#### EXERCISE SET
1 – From the passage below on UK pandemic stimulus costs, reproduce word for word the stretch from "This includes over" through "end of October.".
2 – According to the passage below on UK pandemic stimulus costs, what monthly cost does the government currently bear for the wage-subsidy scheme?

Fiscal stimulus measures introduced in response to the coronavirus pandemic will cost the UK government upwards of £123bn ($149bn) over the next year, according to new analysis from the Office for Budget Responsibility (OBR).
The OBR said on Thursday that the spread of the virus and the attendant public health restrictions would raise the country’s budget deficit and public debt significantly, “reflecting both the associated economic disruption and the government’s economic policy response.”
The analysis suggests that the measures introduced to support incomes and prevent business failures, such as the government’s sweeping wage-subsidy scheme, will cost £123bn in the 2020/21 financial year.
This includes over £118bn in direct spending, as well as the effects of changes to the tax system as a result of the pandemic.
The totals do not, however, include the impact of the extension to the wage-subsidy scheme, which will now run until the end of October.
The scheme, which pays 80% of the wages of furloughed workers, is currently costing the government around £14bn a month.
The OBR’s provisional analysis suggests that the UK government will borrow almost £104bn this year as a direct result of the new policy measures.
That would take public sector net borrowing for the year to £298bn, pushing the country’s public debt to around 96% of gross domestic product (GDP).
Separate data from the Office for National Statistics revealed that 91% of businesses who have been forced to pause trading as a result of the pandemic applied for the government’s wage-subsidy scheme.

#### DATA SHOWN
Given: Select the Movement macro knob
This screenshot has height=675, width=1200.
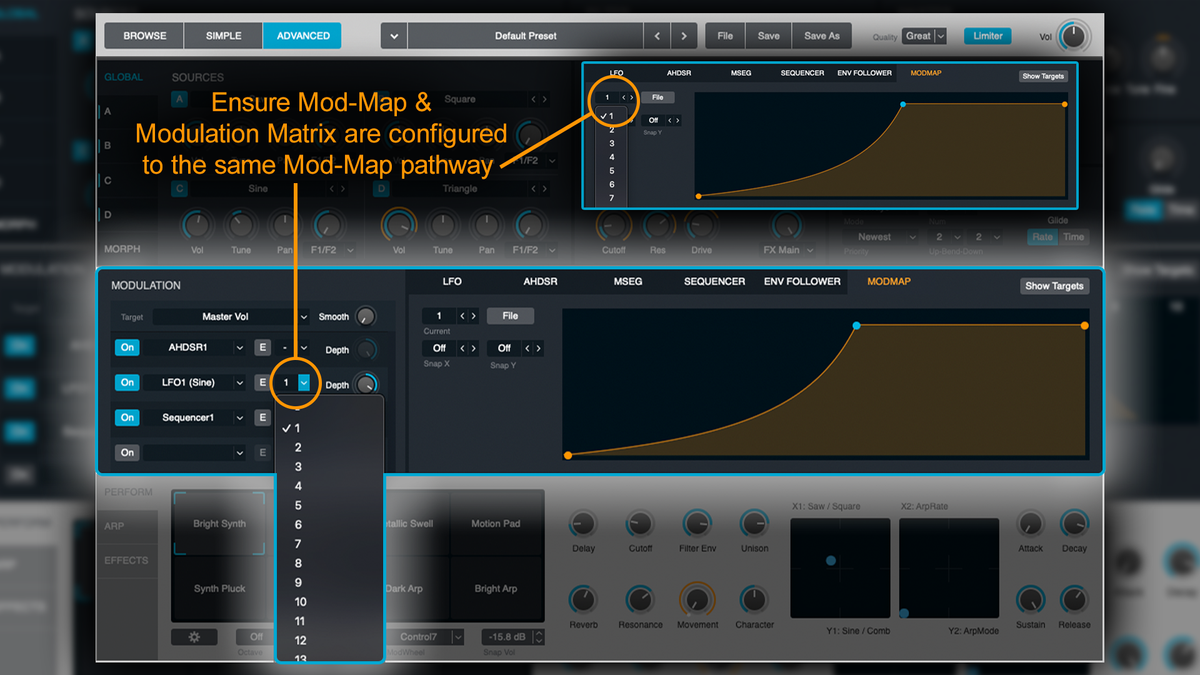Looking at the screenshot, I should (697, 600).
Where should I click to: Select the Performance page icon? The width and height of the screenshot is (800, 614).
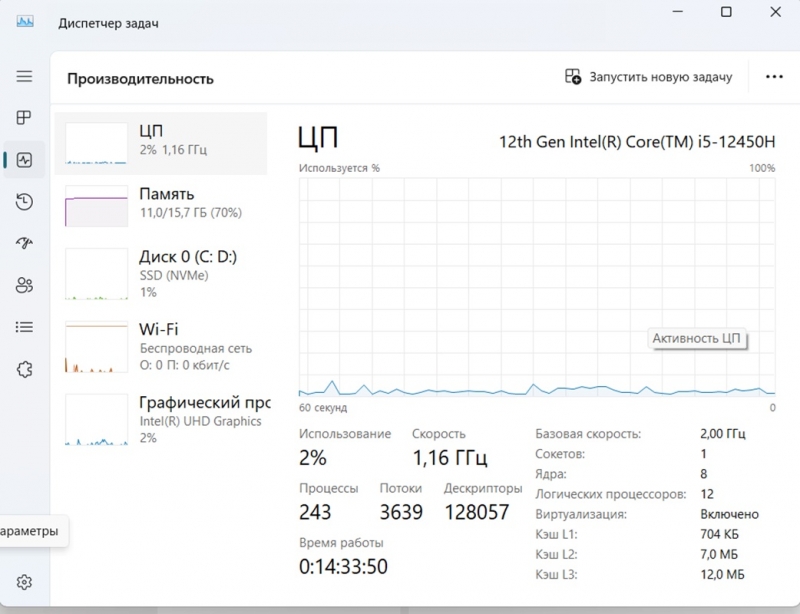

#### ANSWER LIST
1 –
This includes over £118bn in direct spending, as well as the effects of changes to the tax system as a result of the pandemic.
The totals do not, however, include the impact of the extension to the wage-subsidy scheme, which will now run until the end of October.

2 – Around £14bn a month.